The records
==*==

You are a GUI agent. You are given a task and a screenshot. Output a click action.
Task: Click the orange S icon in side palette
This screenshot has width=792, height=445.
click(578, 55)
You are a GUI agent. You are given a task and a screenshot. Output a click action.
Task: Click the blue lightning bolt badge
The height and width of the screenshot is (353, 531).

==*==

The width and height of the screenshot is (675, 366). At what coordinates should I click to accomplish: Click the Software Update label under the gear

==*==

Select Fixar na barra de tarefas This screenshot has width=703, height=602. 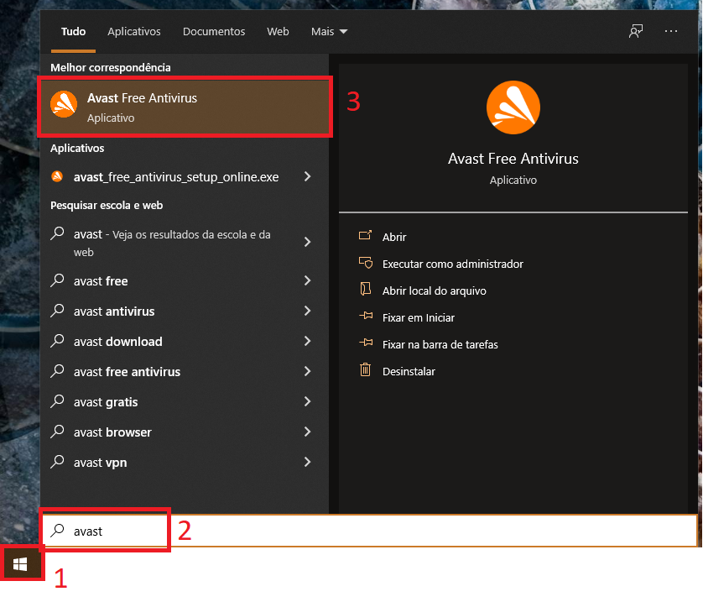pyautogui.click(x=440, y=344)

==*==

Directions for this task
In the listing above, find the line containing "This screenshot has width=792, height=445." and the line containing "The height and", then repeat those two lines and everything between them exactly.

Reply to the task
This screenshot has width=792, height=445.
click(578, 55)
You are a GUI agent. You are given a task and a screenshot. Output a click action.
Task: Click the blue lightning bolt badge
The height and width of the screenshot is (353, 531).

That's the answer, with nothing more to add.